## TASK TO CARRY OUT
Swap "Where should I click to" for "Where do I click to" everywhere it appears in the records, leaving every other part of the lines as it is.

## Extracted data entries
++++

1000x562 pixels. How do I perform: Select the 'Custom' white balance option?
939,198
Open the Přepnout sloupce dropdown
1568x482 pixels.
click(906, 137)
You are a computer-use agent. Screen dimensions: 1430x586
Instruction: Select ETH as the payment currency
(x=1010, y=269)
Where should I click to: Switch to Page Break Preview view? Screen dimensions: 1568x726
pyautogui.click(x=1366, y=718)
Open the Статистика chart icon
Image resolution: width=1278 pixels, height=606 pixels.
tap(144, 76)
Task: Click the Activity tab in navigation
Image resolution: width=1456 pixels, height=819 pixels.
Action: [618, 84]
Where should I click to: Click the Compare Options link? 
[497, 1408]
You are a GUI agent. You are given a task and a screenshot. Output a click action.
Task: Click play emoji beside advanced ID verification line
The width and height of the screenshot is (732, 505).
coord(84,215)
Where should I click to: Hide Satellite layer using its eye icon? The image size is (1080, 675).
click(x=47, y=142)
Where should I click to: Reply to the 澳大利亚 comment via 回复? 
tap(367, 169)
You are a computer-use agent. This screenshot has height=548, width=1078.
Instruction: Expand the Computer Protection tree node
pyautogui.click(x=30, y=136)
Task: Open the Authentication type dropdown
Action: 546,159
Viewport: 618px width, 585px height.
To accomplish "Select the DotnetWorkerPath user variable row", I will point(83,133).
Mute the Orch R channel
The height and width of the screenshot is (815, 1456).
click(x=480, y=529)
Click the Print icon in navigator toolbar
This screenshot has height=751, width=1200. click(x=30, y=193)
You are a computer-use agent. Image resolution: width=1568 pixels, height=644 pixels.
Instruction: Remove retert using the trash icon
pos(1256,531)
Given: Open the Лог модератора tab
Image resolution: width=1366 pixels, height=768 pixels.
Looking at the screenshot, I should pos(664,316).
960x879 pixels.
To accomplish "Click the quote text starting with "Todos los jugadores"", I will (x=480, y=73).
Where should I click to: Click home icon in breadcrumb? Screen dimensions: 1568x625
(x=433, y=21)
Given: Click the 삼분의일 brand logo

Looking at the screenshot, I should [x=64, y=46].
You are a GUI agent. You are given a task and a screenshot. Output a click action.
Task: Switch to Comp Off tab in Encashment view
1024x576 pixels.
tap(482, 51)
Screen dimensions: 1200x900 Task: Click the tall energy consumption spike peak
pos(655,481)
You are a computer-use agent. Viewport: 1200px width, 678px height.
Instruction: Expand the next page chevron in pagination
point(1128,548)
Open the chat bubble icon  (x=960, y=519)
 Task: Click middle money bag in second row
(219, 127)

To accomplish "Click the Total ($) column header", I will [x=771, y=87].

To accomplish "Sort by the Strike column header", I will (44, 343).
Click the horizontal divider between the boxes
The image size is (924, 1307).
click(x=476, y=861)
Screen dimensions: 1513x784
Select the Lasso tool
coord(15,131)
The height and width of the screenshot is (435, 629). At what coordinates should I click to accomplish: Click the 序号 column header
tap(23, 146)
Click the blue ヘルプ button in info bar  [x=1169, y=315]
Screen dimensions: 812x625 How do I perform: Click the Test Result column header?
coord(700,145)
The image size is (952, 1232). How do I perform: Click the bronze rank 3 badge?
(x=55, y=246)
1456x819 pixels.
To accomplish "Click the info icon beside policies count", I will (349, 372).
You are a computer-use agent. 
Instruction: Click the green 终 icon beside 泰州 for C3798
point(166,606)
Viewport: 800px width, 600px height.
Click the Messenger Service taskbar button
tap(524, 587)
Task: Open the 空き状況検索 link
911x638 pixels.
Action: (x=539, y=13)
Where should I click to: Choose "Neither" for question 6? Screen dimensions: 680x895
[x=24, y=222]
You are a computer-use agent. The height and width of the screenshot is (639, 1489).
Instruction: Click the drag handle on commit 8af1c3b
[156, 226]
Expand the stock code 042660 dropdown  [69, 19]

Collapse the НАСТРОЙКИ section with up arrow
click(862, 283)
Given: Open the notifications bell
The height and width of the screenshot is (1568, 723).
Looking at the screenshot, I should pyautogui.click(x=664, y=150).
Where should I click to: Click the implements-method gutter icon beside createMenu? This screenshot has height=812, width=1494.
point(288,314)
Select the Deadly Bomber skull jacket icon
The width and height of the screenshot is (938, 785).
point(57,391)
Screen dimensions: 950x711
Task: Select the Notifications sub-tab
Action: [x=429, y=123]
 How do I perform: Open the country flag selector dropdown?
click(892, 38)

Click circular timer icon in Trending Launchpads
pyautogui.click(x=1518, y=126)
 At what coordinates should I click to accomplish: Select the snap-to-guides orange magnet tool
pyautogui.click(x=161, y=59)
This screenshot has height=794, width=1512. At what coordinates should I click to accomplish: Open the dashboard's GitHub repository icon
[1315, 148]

++++

## SOLVED PROBLEM
1000x562 pixels. How do I perform: Select the 'Custom' white balance option?
939,198
Open the Přepnout sloupce dropdown
1568x482 pixels.
click(906, 137)
You are a computer-use agent. Screen dimensions: 1430x586
Instruction: Select ETH as the payment currency
(x=1010, y=269)
Where do I click to: Switch to Page Break Preview view? Screen dimensions: 1568x726
pyautogui.click(x=1366, y=718)
Open the Статистика chart icon
Image resolution: width=1278 pixels, height=606 pixels.
tap(144, 76)
Task: Click the Activity tab in navigation
Image resolution: width=1456 pixels, height=819 pixels.
Action: [618, 84]
Where do I click to: Click the Compare Options link? 
[497, 1408]
You are a GUI agent. You are given a task and a screenshot. Output a click action.
Task: Click play emoji beside advanced ID verification line
The width and height of the screenshot is (732, 505).
coord(84,215)
Where do I click to: Hide Satellite layer using its eye icon? The image size is (1080, 675).
click(x=47, y=142)
Where do I click to: Reply to the 澳大利亚 comment via 回复? 
tap(367, 169)
You are a computer-use agent. This screenshot has height=548, width=1078.
Instruction: Expand the Computer Protection tree node
pyautogui.click(x=30, y=136)
Task: Open the Authentication type dropdown
Action: 546,159
Viewport: 618px width, 585px height.
To accomplish "Select the DotnetWorkerPath user variable row", I will point(83,133).
Mute the Orch R channel
The height and width of the screenshot is (815, 1456).
click(x=480, y=529)
Click the Print icon in navigator toolbar
This screenshot has height=751, width=1200. click(x=30, y=193)
You are a computer-use agent. Image resolution: width=1568 pixels, height=644 pixels.
Instruction: Remove retert using the trash icon
pos(1256,531)
Given: Open the Лог модератора tab
Image resolution: width=1366 pixels, height=768 pixels.
Looking at the screenshot, I should pos(664,316).
960x879 pixels.
To accomplish "Click the quote text starting with "Todos los jugadores"", I will (x=480, y=73).
Where do I click to: Click home icon in breadcrumb? Screen dimensions: 1568x625
(x=433, y=21)
Given: Click the 삼분의일 brand logo

Looking at the screenshot, I should [x=64, y=46].
You are a GUI agent. You are given a task and a screenshot. Output a click action.
Task: Switch to Comp Off tab in Encashment view
1024x576 pixels.
tap(482, 51)
Screen dimensions: 1200x900 Task: Click the tall energy consumption spike peak
pos(655,481)
You are a computer-use agent. Viewport: 1200px width, 678px height.
Instruction: Expand the next page chevron in pagination
point(1128,548)
Open the chat bubble icon  (x=960, y=519)
 Task: Click middle money bag in second row
(219, 127)

To accomplish "Click the Total ($) column header", I will [x=771, y=87].

To accomplish "Sort by the Strike column header", I will (44, 343).
Click the horizontal divider between the boxes
The image size is (924, 1307).
click(x=476, y=861)
Screen dimensions: 1513x784
Select the Lasso tool
coord(15,131)
The height and width of the screenshot is (435, 629). At what coordinates should I click to accomplish: Click the 序号 column header
tap(23, 146)
Click the blue ヘルプ button in info bar  [x=1169, y=315]
Screen dimensions: 812x625 How do I perform: Click the Test Result column header?
coord(700,145)
The image size is (952, 1232). How do I perform: Click the bronze rank 3 badge?
(x=55, y=246)
1456x819 pixels.
To accomplish "Click the info icon beside policies count", I will (349, 372).
You are a computer-use agent. 
Instruction: Click the green 终 icon beside 泰州 for C3798
point(166,606)
Viewport: 800px width, 600px height.
Click the Messenger Service taskbar button
tap(524, 587)
Task: Open the 空き状況検索 link
911x638 pixels.
Action: (x=539, y=13)
Where do I click to: Choose "Neither" for question 6? Screen dimensions: 680x895
[x=24, y=222]
You are a computer-use agent. The height and width of the screenshot is (639, 1489).
Instruction: Click the drag handle on commit 8af1c3b
[156, 226]
Expand the stock code 042660 dropdown  [69, 19]

Collapse the НАСТРОЙКИ section with up arrow
click(862, 283)
Given: Open the notifications bell
The height and width of the screenshot is (1568, 723).
Looking at the screenshot, I should pyautogui.click(x=664, y=150).
Where do I click to: Click the implements-method gutter icon beside createMenu? This screenshot has height=812, width=1494.
point(288,314)
Select the Deadly Bomber skull jacket icon
The width and height of the screenshot is (938, 785).
point(57,391)
Screen dimensions: 950x711
Task: Select the Notifications sub-tab
Action: [x=429, y=123]
 How do I perform: Open the country flag selector dropdown?
click(892, 38)

Click circular timer icon in Trending Launchpads
pyautogui.click(x=1518, y=126)
 At what coordinates should I click to accomplish: Select the snap-to-guides orange magnet tool
pyautogui.click(x=161, y=59)
This screenshot has height=794, width=1512. At what coordinates should I click to accomplish: Open the dashboard's GitHub repository icon
[1315, 148]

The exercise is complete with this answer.